◆ AIM OF THE EXERCISE
Produce an exact copy of the lines below, starting at the first and ending with the line containing "更多訂閱內容 (290, 1965)".

◆ WORKING DATA
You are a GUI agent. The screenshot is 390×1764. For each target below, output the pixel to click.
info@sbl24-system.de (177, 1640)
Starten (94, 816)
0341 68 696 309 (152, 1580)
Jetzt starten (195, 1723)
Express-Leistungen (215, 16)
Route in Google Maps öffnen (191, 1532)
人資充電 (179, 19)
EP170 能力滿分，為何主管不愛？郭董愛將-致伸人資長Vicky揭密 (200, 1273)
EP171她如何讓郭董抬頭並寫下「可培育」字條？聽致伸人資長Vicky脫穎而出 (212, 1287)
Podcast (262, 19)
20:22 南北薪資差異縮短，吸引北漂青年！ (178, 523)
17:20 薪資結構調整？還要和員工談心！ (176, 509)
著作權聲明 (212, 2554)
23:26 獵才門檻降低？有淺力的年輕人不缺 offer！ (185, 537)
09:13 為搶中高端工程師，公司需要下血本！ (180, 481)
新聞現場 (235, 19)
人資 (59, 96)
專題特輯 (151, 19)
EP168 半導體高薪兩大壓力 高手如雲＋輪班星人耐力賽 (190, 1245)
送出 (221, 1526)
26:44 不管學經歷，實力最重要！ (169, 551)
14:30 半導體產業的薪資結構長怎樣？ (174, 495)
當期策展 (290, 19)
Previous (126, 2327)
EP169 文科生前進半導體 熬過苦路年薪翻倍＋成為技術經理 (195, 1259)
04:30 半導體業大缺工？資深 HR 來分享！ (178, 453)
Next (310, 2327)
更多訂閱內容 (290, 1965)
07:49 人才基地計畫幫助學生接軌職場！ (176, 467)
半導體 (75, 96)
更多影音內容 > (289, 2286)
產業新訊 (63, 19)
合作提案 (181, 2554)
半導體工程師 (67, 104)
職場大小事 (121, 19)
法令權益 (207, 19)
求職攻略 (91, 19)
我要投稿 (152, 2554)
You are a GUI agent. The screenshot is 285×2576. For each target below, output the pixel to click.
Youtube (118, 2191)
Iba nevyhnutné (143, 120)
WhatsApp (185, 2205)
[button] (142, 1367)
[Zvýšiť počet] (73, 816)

◆ ANSWER TO THE PROBLEM
You are a GUI agent. The screenshot is 390×1764. For each target below, output the pixel to click.
info@sbl24-system.de (177, 1640)
Starten (94, 816)
0341 68 696 309 (152, 1580)
Jetzt starten (195, 1723)
Express-Leistungen (215, 16)
Route in Google Maps öffnen (191, 1532)
人資充電 (179, 19)
EP170 能力滿分，為何主管不愛？郭董愛將-致伸人資長Vicky揭密 (200, 1273)
EP171她如何讓郭董抬頭並寫下「可培育」字條？聽致伸人資長Vicky脫穎而出 (212, 1287)
Podcast (262, 19)
20:22 南北薪資差異縮短，吸引北漂青年！ (178, 523)
17:20 薪資結構調整？還要和員工談心！ (176, 509)
著作權聲明 (212, 2554)
23:26 獵才門檻降低？有淺力的年輕人不缺 offer！ (185, 537)
09:13 為搶中高端工程師，公司需要下血本！ (180, 481)
新聞現場 (235, 19)
人資 (59, 96)
專題特輯 (151, 19)
EP168 半導體高薪兩大壓力 高手如雲＋輪班星人耐力賽 (190, 1245)
送出 (221, 1526)
26:44 不管學經歷，實力最重要！ (169, 551)
14:30 半導體產業的薪資結構長怎樣？ (174, 495)
當期策展 (290, 19)
Previous (126, 2327)
EP169 文科生前進半導體 熬過苦路年薪翻倍＋成為技術經理 (195, 1259)
04:30 半導體業大缺工？資深 HR 來分享！ (178, 453)
Next (310, 2327)
更多訂閱內容 (290, 1965)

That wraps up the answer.